Kendall Coffey of Miami will be the featured speaker at an Annual Convention seminar titled “Foreclosure Jurisprudence in Florida after the Real Estate Collapse.”
The program, presented by The Florida Bar and LexisNexis, is set for June 24 from 2 to 4 p.m., at the Gaylord Palms Resort and Convention Center in Kissimmee.
In the wake of an economic downturn of historic proportions, Florida’s courts have been flooded with foreclosure cases, and that wave has also reached the appellate courts.
“While extreme economic developments would seemingly have a potential for revising the legal landscape, the impact upon Florida’s jurisprudence has been less dramatic than the individual hardships or the logistical challenges at the trial court level,” according to the program’s course overview. “In substantive terms, the case law developments have been more consistent with existing black letter principles than evolutions to address sympathetic borrower scenarios. In terms of judicial process, though, some decisions have emphasized that foreclosing lenders must adhere scrupulously to procedural strictures. As a result, the judicial philosophy seemingly suggests that while black letter law will continue to prevail, lenders must follow procedural rules to the letter before they can take someone’s property through foreclosure.”
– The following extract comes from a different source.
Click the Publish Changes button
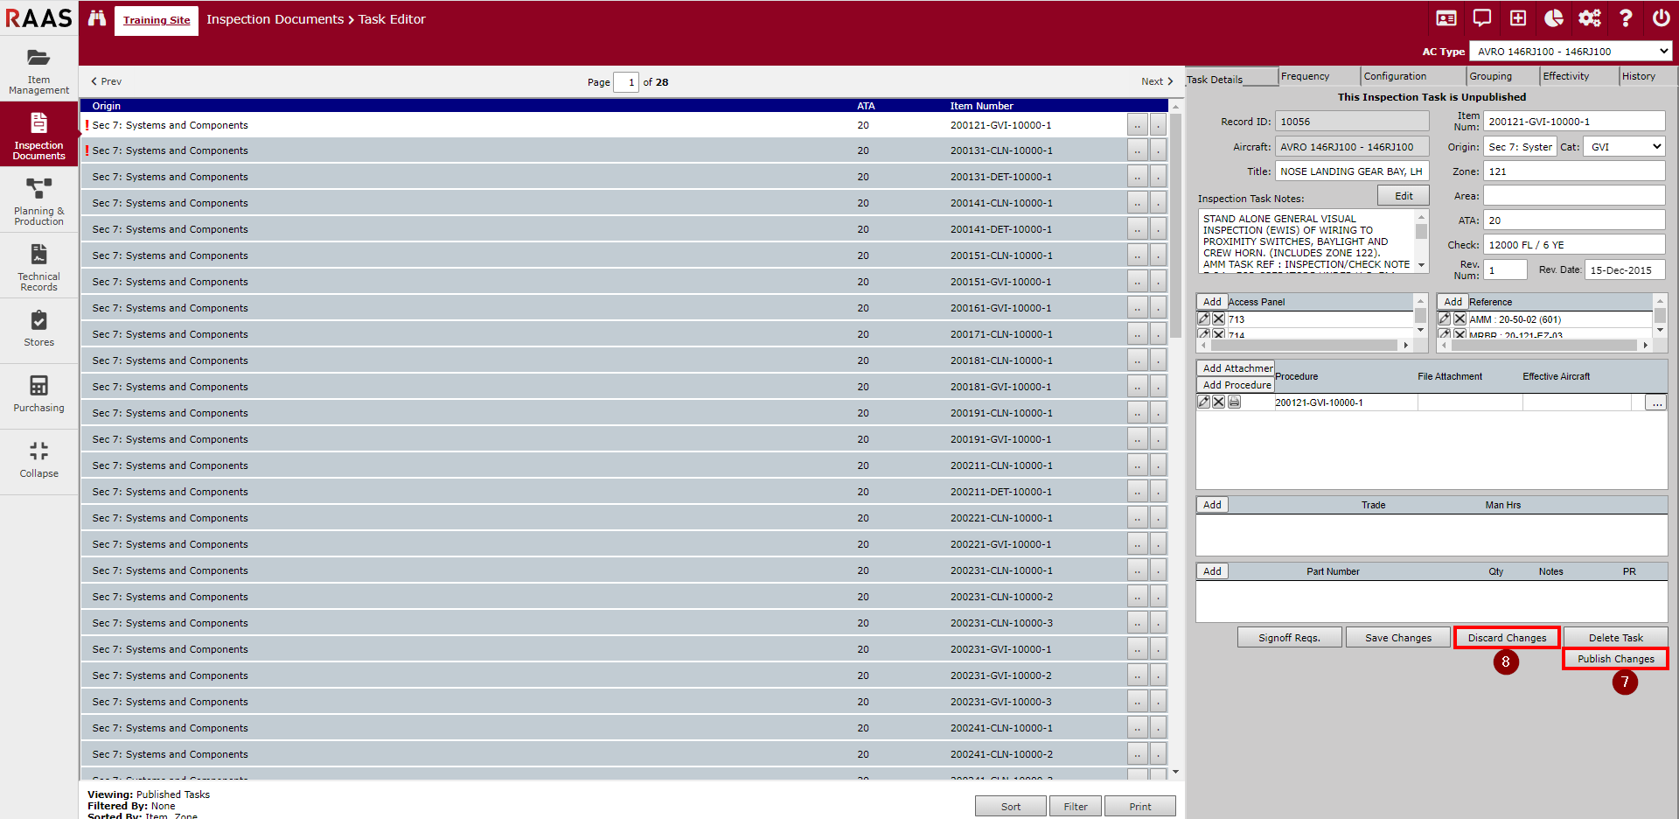The image size is (1679, 819). [1615, 659]
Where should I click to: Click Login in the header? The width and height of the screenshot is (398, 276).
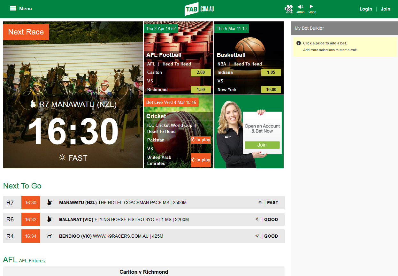coord(366,9)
Coffey is a founding member of Coffey Burlington, PL, concentrating on complex litigation at trial and appellate levels in federal and state courts. He is also the former U.S. attorney for the Southern District of Florida.
Another Florida Bar foreclosure-related seminar, “Foreclosure Litigation in Florida,” a plaintiff education program, is available for free on the Bar’s website. It has been downloaded in excess of 4,500 times since its September 2010, launch as part of the Bar’s complimentary Law Office Management Assistance Service on-demand education programs.